[Information shown Boundary: Start]

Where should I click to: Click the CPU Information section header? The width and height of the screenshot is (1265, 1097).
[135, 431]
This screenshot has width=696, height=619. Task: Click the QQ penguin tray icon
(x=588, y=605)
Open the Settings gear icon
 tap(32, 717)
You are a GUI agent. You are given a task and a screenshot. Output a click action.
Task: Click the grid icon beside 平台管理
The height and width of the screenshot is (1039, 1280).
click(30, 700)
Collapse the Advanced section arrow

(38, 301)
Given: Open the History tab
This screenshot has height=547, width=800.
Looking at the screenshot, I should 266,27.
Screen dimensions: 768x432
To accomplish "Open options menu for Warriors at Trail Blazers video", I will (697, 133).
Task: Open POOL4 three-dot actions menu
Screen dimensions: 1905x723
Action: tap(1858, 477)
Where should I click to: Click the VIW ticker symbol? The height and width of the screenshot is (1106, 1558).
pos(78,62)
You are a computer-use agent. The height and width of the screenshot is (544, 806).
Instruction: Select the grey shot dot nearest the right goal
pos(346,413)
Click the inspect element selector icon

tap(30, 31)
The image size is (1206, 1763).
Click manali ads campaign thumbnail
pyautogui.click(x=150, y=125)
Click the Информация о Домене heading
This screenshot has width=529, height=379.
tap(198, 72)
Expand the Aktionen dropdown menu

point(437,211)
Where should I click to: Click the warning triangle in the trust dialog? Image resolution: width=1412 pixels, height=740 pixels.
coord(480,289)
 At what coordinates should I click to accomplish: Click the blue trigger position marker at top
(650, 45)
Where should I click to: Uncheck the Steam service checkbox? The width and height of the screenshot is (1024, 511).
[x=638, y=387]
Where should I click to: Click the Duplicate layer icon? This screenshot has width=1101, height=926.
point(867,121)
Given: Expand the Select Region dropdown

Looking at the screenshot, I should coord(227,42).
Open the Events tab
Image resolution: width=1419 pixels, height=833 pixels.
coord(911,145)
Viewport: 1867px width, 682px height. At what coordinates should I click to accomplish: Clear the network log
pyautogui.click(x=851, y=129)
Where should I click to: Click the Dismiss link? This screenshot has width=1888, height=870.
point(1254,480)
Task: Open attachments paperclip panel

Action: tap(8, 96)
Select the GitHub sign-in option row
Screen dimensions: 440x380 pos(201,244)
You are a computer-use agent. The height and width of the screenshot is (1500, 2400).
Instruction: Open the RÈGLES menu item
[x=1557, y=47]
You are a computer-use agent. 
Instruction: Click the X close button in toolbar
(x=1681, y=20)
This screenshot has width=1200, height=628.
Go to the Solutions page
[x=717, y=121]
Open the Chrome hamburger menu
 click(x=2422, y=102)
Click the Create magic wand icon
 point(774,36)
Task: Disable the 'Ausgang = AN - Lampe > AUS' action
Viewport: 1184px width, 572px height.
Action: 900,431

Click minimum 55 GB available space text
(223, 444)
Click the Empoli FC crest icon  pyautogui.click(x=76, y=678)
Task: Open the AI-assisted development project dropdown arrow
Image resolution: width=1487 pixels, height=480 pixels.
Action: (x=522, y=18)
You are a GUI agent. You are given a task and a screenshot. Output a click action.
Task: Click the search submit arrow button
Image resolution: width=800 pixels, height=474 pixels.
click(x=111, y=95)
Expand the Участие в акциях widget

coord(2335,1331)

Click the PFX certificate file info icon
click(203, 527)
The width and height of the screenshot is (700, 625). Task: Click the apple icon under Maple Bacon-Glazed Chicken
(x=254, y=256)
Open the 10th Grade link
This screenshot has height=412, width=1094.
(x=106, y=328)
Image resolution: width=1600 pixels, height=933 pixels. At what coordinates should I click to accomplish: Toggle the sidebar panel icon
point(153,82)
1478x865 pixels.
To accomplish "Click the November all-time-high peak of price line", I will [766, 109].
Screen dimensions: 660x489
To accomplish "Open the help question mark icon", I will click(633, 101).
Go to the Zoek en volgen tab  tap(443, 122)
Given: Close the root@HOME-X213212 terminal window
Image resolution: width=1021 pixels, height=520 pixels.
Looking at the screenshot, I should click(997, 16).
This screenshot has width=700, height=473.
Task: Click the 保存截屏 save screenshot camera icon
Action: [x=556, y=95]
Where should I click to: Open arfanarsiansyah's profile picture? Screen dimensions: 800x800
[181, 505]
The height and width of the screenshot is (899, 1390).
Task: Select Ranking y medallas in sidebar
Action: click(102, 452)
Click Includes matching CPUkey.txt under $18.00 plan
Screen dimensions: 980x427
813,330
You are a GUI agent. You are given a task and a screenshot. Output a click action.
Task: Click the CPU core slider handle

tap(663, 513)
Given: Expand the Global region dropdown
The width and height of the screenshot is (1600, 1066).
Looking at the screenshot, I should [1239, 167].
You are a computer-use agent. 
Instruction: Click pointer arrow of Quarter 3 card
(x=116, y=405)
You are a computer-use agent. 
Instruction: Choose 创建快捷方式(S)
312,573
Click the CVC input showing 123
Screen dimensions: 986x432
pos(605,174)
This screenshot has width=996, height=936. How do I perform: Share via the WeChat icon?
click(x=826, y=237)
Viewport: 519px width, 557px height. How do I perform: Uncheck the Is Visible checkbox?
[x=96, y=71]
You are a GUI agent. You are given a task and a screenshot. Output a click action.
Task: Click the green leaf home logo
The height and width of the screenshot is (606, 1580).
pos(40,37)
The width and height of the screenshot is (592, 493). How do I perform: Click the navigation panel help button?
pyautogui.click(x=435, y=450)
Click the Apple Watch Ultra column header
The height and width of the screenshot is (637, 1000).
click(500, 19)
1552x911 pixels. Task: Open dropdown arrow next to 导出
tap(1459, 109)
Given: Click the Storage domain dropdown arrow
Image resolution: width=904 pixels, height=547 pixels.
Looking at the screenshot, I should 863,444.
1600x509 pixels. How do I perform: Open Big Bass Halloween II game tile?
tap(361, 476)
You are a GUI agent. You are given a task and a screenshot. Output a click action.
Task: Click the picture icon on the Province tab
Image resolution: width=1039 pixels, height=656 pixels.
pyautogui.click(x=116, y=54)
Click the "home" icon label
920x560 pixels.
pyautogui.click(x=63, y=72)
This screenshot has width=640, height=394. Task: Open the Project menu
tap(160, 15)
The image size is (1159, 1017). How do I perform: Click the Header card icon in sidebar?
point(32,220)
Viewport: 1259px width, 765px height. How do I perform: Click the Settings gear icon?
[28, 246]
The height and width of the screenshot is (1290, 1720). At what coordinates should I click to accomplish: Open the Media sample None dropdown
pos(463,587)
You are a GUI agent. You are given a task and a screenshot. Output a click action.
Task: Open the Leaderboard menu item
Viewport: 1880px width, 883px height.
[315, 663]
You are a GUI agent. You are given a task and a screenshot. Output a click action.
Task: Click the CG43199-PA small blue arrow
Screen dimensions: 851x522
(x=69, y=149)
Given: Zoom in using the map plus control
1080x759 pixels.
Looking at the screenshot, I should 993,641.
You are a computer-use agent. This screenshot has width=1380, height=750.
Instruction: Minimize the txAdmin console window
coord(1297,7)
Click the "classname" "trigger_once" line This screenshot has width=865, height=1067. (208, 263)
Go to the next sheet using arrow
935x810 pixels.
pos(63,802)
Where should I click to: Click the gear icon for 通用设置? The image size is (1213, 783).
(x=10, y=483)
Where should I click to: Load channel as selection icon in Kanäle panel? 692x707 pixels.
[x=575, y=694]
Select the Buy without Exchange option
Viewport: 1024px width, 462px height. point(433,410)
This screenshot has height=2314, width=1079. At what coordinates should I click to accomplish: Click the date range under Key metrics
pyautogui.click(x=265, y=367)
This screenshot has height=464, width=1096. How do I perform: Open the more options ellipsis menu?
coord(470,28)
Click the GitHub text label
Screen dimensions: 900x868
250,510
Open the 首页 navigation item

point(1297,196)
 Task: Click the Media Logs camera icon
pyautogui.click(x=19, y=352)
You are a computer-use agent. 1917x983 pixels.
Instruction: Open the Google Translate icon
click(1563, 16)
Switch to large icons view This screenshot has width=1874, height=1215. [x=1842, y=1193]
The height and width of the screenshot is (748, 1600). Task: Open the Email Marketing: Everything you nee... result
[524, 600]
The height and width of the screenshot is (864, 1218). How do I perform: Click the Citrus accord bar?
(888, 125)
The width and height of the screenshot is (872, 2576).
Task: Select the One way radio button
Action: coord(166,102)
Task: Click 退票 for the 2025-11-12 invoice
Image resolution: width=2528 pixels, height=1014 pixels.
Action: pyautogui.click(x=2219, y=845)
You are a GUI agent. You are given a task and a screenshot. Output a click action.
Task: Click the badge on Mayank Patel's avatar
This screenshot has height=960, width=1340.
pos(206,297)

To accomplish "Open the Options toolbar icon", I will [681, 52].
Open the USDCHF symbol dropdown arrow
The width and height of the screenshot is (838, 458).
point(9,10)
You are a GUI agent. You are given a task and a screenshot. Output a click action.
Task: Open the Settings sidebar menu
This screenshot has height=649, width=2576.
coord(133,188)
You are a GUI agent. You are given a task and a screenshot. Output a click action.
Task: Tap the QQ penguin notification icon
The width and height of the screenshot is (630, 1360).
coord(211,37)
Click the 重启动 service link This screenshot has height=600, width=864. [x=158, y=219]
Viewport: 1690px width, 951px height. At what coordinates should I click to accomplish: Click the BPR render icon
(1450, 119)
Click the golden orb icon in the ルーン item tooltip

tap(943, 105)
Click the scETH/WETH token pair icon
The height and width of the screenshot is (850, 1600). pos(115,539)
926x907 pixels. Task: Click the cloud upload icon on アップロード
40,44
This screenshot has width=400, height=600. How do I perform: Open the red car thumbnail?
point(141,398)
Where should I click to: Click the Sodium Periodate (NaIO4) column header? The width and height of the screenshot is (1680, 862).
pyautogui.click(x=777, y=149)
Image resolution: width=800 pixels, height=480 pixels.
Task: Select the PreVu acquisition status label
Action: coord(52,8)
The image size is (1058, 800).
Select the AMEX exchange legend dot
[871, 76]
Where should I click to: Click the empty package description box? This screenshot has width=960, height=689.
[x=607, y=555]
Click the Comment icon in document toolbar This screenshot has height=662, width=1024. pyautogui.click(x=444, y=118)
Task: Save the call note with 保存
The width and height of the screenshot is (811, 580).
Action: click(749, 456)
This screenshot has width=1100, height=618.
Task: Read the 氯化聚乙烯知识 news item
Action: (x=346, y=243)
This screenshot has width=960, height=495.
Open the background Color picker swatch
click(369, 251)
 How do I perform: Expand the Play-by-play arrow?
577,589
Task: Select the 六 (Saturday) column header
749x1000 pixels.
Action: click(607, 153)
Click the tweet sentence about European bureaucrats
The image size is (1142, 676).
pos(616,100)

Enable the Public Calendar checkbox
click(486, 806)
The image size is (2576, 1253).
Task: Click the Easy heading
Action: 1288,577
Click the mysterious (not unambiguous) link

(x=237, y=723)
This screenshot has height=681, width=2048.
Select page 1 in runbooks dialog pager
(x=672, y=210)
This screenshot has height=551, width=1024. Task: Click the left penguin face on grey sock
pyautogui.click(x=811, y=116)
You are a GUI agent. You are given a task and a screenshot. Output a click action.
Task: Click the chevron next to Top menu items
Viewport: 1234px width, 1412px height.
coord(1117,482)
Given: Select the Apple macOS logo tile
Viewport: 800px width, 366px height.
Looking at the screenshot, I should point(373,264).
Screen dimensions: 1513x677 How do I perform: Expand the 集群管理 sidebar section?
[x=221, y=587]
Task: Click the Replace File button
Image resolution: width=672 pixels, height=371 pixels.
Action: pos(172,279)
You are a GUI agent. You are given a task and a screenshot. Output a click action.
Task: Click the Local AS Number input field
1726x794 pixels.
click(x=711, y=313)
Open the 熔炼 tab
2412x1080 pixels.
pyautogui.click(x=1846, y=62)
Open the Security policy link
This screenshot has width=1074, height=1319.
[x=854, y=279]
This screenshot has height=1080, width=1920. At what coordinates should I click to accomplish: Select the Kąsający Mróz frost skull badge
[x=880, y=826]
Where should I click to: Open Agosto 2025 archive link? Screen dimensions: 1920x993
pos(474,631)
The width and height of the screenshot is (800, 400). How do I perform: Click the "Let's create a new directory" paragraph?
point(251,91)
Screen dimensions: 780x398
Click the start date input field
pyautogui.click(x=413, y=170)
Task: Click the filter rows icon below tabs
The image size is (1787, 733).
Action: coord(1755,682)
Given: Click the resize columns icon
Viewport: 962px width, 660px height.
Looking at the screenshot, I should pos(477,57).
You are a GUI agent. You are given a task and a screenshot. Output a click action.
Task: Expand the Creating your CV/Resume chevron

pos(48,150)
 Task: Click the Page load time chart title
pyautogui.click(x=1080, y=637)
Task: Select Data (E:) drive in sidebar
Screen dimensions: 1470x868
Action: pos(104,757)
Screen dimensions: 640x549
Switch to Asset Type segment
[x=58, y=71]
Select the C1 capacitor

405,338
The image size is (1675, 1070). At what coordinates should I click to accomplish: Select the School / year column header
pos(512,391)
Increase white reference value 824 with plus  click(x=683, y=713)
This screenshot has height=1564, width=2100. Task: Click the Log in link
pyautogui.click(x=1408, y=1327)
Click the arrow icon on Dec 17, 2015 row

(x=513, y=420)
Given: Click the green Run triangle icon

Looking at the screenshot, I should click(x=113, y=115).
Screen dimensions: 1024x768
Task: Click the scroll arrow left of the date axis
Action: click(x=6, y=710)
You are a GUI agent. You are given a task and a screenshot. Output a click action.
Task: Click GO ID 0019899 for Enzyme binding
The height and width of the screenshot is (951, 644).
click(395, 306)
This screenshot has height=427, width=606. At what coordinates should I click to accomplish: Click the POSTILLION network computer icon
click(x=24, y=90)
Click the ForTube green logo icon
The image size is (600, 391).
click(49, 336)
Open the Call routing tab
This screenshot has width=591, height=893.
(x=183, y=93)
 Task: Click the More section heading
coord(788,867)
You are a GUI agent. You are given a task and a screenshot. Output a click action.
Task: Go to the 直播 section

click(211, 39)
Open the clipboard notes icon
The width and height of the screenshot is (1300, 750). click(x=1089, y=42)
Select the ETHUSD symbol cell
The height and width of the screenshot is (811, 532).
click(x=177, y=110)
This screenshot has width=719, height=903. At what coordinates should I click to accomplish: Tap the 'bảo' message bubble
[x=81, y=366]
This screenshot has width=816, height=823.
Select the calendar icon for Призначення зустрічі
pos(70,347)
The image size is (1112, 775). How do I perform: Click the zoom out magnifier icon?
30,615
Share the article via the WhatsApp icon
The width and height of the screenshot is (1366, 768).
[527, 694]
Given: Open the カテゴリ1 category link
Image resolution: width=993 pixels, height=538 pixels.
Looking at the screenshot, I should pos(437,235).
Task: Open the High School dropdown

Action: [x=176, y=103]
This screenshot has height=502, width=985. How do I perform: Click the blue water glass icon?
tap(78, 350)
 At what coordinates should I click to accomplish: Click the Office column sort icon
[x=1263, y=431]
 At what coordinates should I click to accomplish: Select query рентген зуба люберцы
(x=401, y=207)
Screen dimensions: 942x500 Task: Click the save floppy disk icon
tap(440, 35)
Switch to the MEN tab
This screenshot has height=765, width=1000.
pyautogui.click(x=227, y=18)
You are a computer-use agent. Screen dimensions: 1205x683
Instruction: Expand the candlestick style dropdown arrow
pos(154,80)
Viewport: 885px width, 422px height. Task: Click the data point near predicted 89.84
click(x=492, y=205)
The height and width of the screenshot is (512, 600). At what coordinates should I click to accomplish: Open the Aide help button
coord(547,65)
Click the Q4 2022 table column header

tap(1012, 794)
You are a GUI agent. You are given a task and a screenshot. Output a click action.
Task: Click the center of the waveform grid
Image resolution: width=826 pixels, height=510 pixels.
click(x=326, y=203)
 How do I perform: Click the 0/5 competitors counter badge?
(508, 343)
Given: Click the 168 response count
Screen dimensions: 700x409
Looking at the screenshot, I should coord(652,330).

[Information shown Boundary: End]

__Task prompt__. Begin with the first line of the data above and, please, print each line exactly until you have printed the line containing "Screen dimensions: 768x432"; print nothing else.

__Finished exercise__.
Where should I click to: Click the CPU Information section header? The width and height of the screenshot is (1265, 1097).
[135, 431]
This screenshot has width=696, height=619. Task: Click the QQ penguin tray icon
(x=588, y=605)
Open the Settings gear icon
 tap(32, 717)
You are a GUI agent. You are given a task and a screenshot. Output a click action.
Task: Click the grid icon beside 平台管理
The height and width of the screenshot is (1039, 1280).
click(30, 700)
Collapse the Advanced section arrow

(38, 301)
Given: Open the History tab
This screenshot has height=547, width=800.
Looking at the screenshot, I should 266,27.
Screen dimensions: 768x432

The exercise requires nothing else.